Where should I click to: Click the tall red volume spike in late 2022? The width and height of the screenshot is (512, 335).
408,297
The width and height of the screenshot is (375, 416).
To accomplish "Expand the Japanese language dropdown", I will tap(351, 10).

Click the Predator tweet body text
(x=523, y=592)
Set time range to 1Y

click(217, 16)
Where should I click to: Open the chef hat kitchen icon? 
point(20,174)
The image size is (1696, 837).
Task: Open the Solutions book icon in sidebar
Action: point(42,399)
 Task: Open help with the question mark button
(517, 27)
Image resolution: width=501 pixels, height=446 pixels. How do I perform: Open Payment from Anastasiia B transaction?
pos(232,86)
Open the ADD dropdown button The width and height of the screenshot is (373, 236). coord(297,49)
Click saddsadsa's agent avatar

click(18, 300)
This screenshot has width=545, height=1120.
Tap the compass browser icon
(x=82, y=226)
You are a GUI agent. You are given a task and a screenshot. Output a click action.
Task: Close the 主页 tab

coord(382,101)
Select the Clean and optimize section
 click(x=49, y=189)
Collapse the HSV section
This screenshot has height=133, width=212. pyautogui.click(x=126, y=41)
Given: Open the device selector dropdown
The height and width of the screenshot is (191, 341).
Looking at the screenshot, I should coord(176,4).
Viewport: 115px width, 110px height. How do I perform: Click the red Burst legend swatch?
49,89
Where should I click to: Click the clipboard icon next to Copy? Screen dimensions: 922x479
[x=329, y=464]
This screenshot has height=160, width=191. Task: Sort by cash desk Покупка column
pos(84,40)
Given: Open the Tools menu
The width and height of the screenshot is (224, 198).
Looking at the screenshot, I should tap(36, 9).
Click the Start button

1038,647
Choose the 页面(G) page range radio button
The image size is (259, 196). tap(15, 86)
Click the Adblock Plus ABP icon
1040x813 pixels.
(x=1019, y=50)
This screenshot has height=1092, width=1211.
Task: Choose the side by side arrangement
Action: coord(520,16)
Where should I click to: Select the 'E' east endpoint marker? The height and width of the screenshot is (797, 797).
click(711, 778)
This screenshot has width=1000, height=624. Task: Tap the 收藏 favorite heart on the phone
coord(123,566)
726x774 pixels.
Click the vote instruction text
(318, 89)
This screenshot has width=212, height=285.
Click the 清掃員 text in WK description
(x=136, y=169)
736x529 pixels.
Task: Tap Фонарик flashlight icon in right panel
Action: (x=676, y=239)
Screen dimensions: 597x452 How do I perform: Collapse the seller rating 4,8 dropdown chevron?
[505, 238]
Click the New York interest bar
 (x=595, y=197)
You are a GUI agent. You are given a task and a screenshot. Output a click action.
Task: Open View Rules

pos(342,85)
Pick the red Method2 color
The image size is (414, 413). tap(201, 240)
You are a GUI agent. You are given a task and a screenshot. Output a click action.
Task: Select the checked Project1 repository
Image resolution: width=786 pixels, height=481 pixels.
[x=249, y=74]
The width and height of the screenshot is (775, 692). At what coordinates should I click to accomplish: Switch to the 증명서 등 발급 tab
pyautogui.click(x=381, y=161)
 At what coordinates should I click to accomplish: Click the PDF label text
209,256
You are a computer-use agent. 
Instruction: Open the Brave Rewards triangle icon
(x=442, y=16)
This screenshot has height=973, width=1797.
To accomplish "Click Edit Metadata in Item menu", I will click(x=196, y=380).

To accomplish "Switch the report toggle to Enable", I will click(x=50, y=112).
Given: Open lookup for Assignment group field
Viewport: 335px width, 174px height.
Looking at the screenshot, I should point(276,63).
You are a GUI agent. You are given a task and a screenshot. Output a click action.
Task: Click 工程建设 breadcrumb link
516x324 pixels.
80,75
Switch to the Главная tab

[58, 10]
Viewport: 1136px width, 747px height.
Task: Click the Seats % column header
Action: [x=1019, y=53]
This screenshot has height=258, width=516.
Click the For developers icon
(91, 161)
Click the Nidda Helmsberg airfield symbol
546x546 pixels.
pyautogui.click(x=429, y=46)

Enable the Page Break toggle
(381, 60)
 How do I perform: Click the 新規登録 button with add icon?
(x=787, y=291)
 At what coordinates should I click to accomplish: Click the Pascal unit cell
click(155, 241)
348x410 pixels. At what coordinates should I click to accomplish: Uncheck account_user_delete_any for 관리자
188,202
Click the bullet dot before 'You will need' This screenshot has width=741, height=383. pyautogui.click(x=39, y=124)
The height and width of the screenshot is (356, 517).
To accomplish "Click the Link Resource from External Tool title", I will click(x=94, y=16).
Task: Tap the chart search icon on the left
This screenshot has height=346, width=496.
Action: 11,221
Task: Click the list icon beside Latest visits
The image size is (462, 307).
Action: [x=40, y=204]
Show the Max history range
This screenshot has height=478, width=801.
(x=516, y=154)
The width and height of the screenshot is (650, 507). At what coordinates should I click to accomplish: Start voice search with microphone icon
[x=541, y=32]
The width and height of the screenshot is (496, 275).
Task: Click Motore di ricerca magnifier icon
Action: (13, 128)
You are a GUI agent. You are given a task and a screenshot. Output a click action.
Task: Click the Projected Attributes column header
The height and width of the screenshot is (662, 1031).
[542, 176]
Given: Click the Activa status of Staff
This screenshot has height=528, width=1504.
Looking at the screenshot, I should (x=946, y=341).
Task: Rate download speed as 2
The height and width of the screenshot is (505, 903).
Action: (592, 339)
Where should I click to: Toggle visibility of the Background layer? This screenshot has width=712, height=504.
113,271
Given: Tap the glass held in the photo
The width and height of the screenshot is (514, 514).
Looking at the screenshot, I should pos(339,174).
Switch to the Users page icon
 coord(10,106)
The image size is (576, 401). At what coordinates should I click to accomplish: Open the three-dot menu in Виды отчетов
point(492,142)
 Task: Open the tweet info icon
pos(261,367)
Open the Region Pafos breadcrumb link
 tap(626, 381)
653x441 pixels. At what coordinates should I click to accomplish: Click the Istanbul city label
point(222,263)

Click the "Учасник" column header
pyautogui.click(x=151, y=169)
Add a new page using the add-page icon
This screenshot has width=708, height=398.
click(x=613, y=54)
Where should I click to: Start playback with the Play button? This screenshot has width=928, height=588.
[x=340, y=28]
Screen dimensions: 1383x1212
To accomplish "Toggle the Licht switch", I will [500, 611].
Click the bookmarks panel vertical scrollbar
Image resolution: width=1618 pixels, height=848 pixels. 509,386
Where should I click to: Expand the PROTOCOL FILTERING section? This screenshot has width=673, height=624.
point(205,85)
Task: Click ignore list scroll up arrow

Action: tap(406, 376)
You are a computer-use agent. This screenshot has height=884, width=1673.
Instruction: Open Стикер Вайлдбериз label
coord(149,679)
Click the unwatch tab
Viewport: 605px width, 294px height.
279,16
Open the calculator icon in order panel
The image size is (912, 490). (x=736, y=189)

_ _ _ _

Exercise:
Write only the number of lines in the records that contain the string "will".

Exercise output:
6